▶ Task requirements
With the images removed, write out every line below exactly.
--- START ---
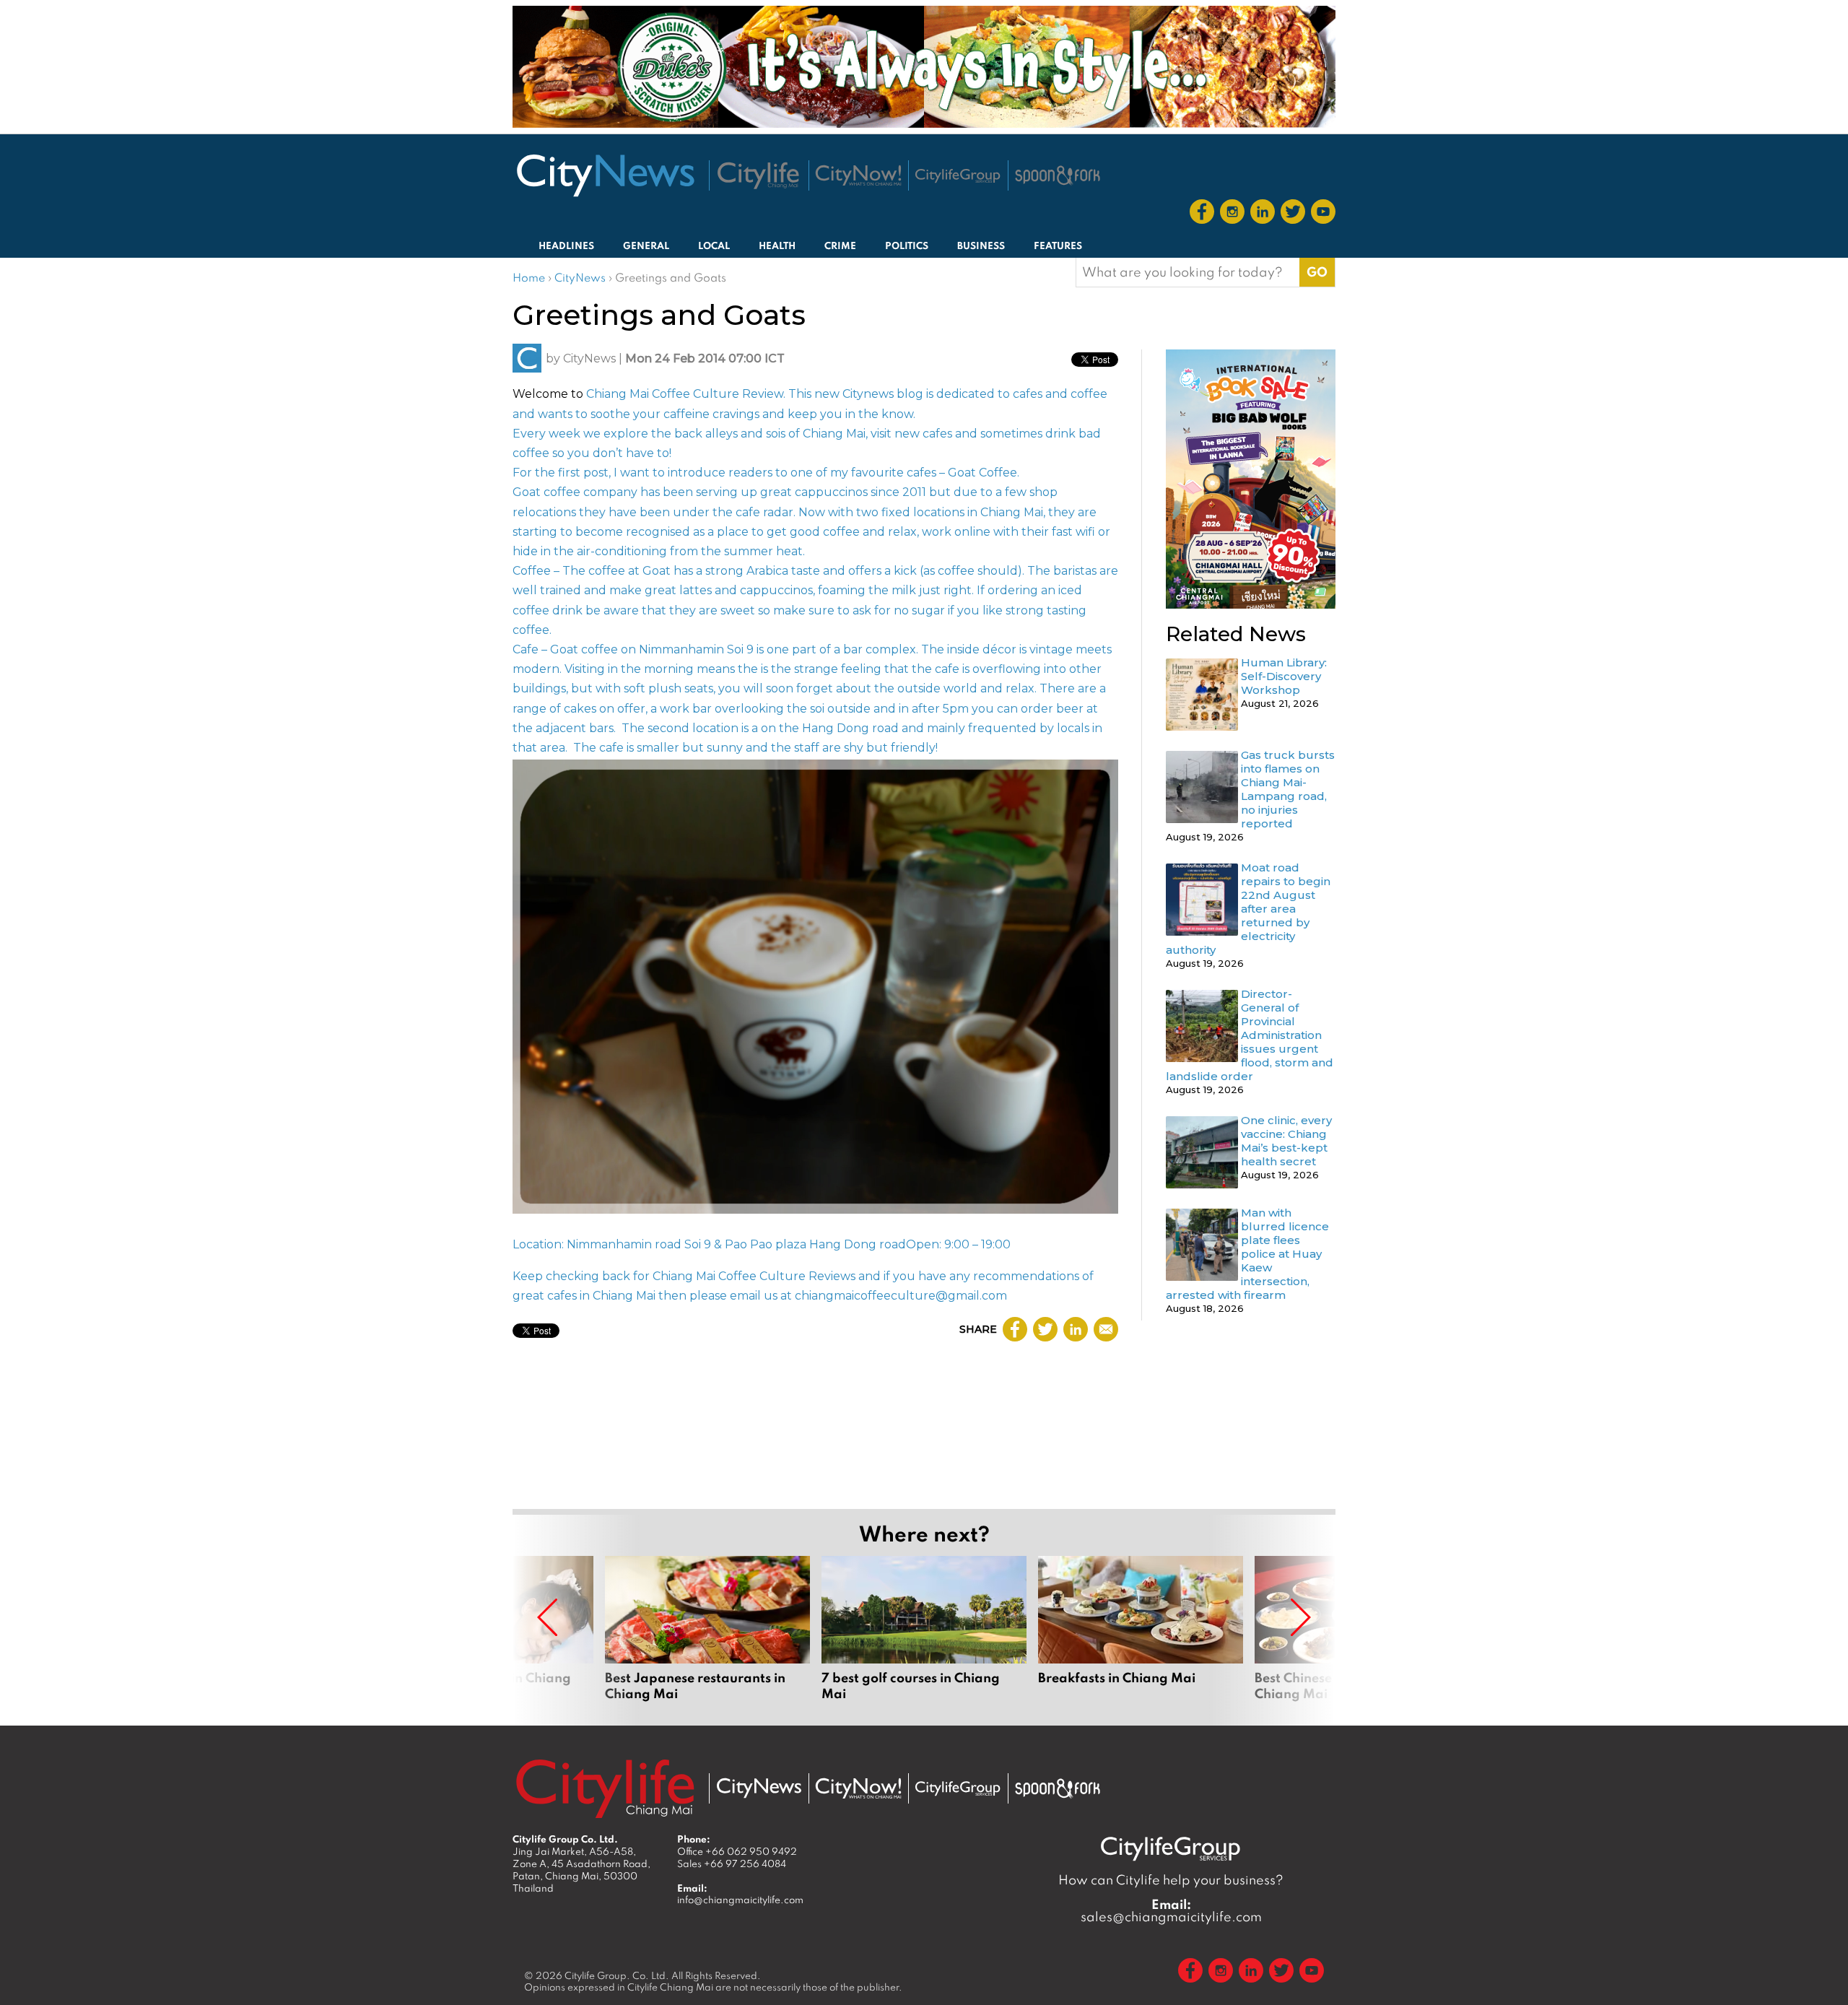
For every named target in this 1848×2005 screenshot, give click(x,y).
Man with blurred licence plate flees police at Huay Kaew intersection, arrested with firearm (1247, 1254)
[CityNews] (605, 175)
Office (737, 1851)
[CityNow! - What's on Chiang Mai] (858, 175)
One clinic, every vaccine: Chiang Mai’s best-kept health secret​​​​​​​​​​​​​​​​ (1286, 1140)
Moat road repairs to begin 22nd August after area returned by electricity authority (1248, 909)
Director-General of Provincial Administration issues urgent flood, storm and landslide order (1249, 1035)
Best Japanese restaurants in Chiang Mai (707, 1629)
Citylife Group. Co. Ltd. (617, 1975)
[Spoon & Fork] (1058, 175)
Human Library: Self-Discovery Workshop (1284, 676)
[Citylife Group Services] (958, 176)
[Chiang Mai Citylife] (759, 175)
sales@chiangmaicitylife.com (1171, 1910)
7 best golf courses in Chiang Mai (924, 1629)
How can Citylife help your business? (1170, 1879)
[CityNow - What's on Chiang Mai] (858, 1788)
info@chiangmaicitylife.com (740, 1899)
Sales (731, 1863)
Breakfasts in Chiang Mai (1140, 1629)
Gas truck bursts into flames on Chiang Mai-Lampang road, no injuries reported (1288, 789)
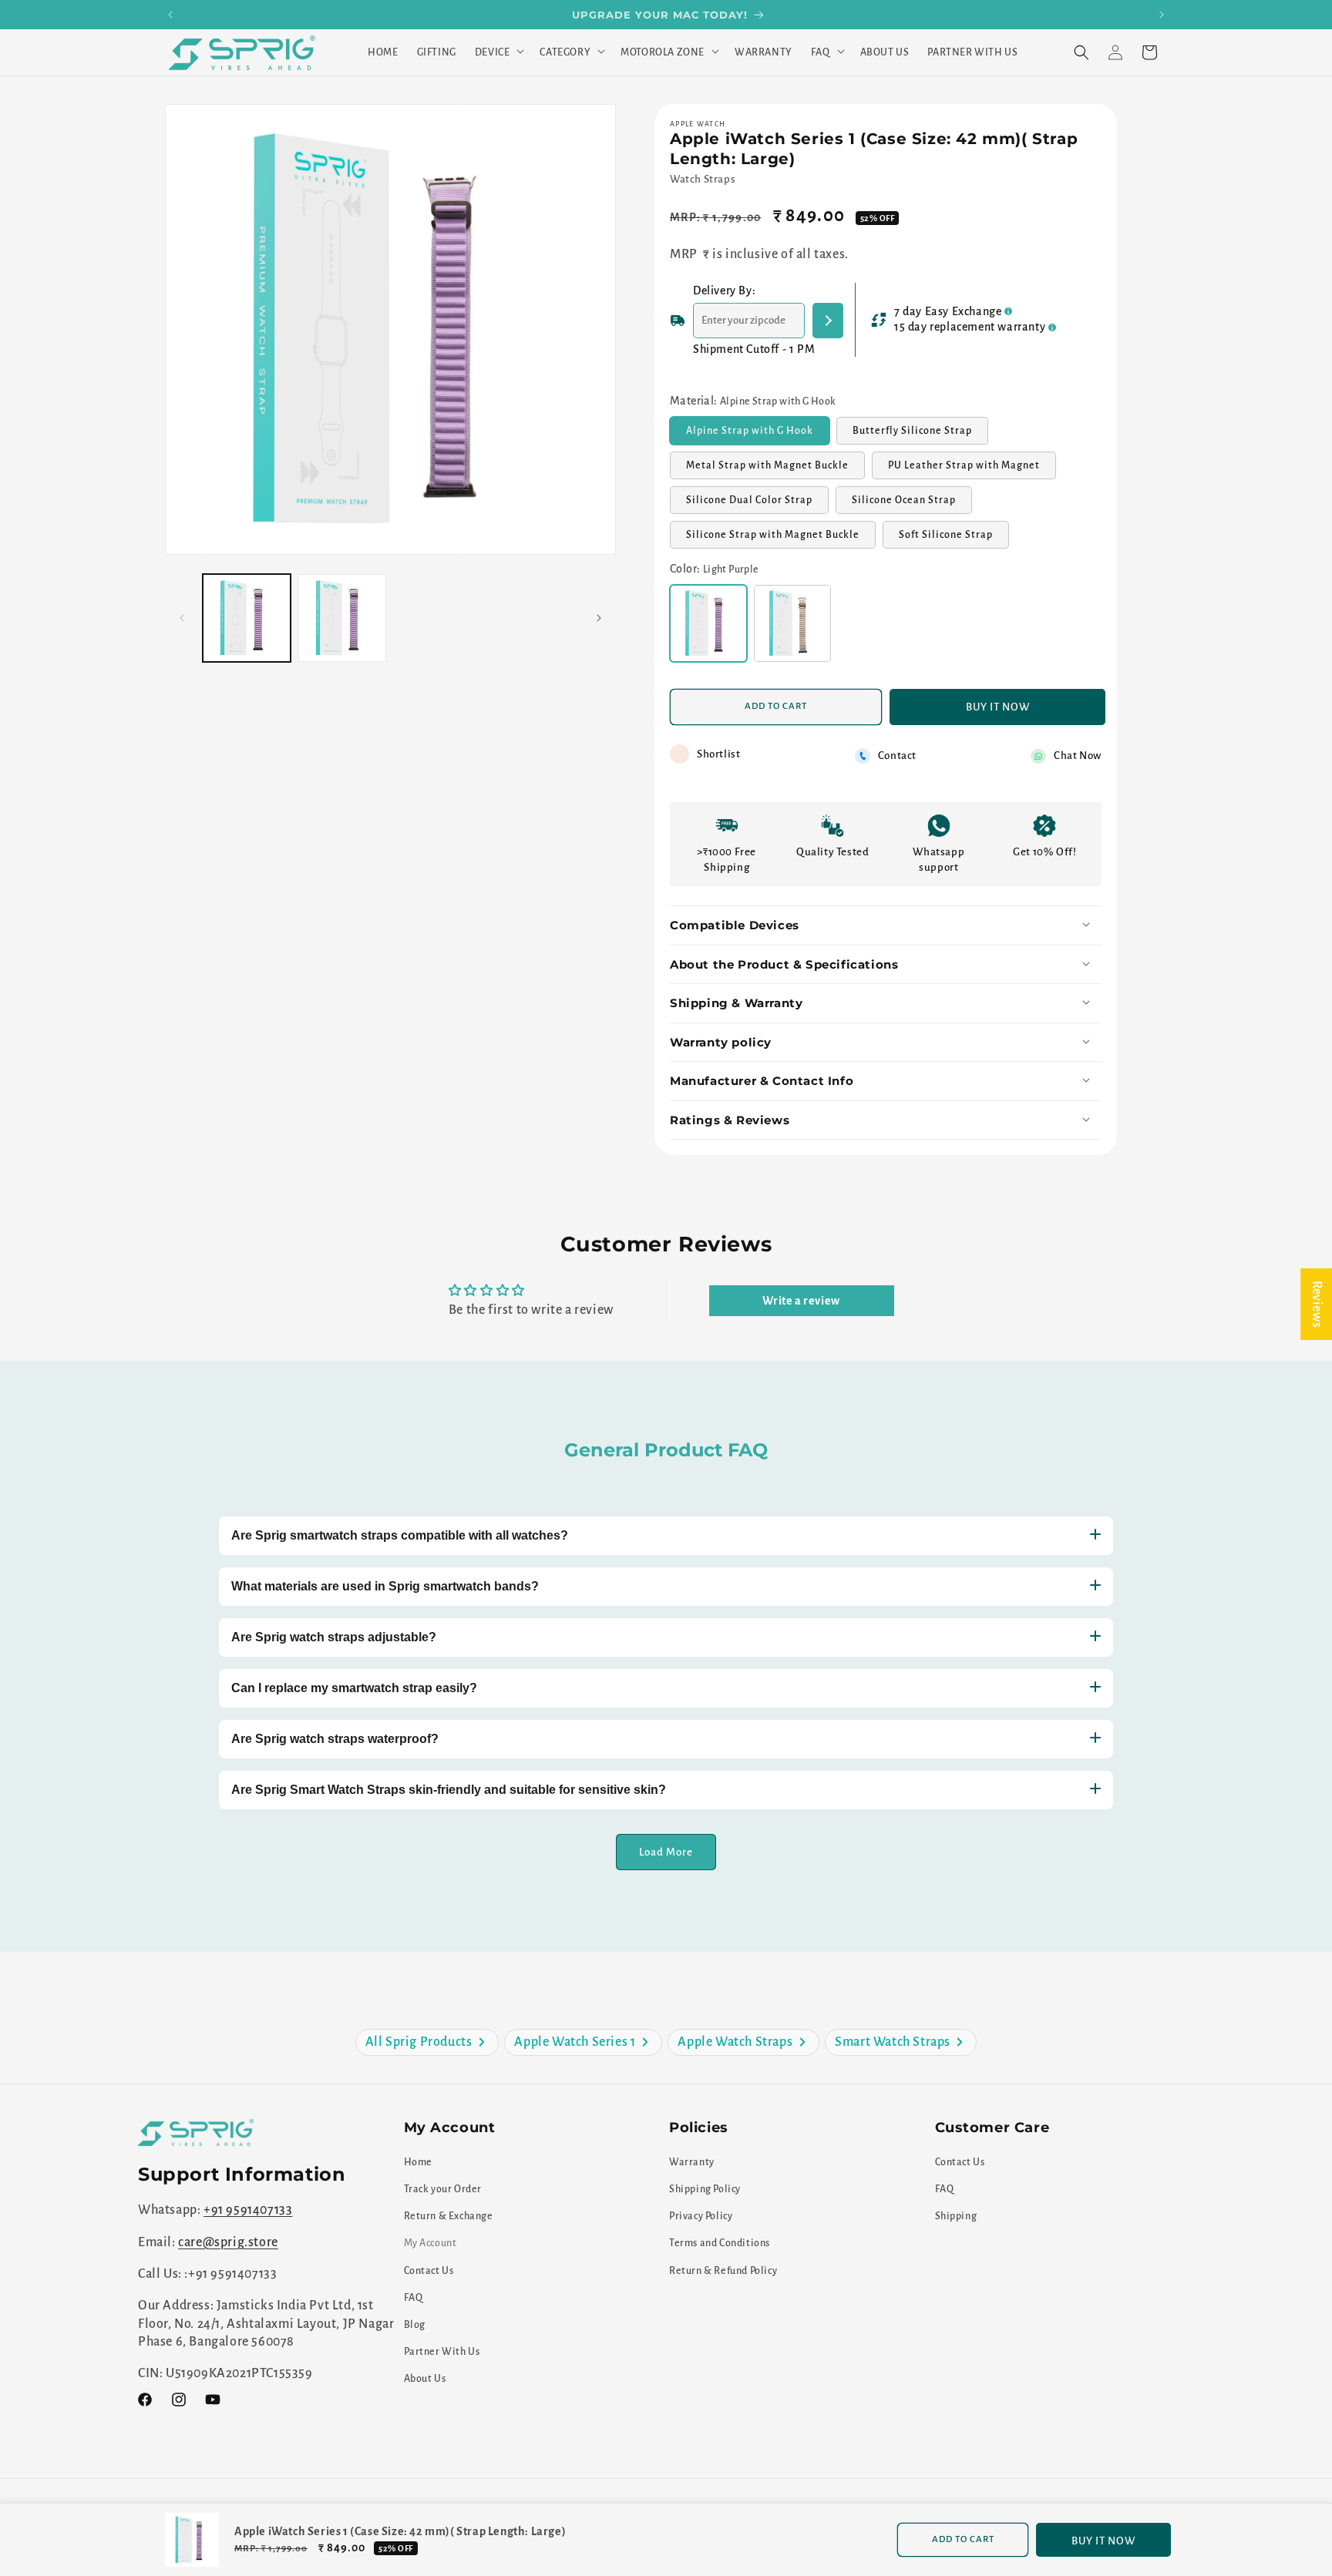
--- END ---
▶ Result for this task
For every named target in this 1848×2005 screenshot, give click(x,y).
Man with blurred licence plate flees police at Huay Kaew intersection, arrested with firearm (1247, 1254)
[CityNews] (605, 175)
Office (737, 1851)
[CityNow! - What's on Chiang Mai] (858, 175)
One clinic, every vaccine: Chiang Mai’s best-kept health secret​​​​​​​​​​​​​​​​ (1286, 1140)
Moat road repairs to begin 22nd August after area returned by electricity authority (1248, 909)
Director-General of Provincial Administration issues urgent flood, storm and landslide order (1249, 1035)
Best Japanese restaurants in Chiang Mai (707, 1629)
Citylife Group. Co. Ltd. (617, 1975)
[Spoon & Fork] (1058, 175)
Human Library: Self-Discovery Workshop (1284, 676)
[Citylife Group Services] (958, 176)
[Chiang Mai Citylife] (759, 175)
sales@chiangmaicitylife.com (1171, 1910)
7 best golf courses in Chiang Mai (924, 1629)
How can Citylife help your business? (1170, 1879)
[CityNow - What's on Chiang Mai] (858, 1788)
info@chiangmaicitylife.com (740, 1899)
Sales (731, 1863)
Breakfasts in Chiang Mai (1140, 1629)
Gas truck bursts into flames on Chiang Mai-Lampang road, no injuries reported (1288, 789)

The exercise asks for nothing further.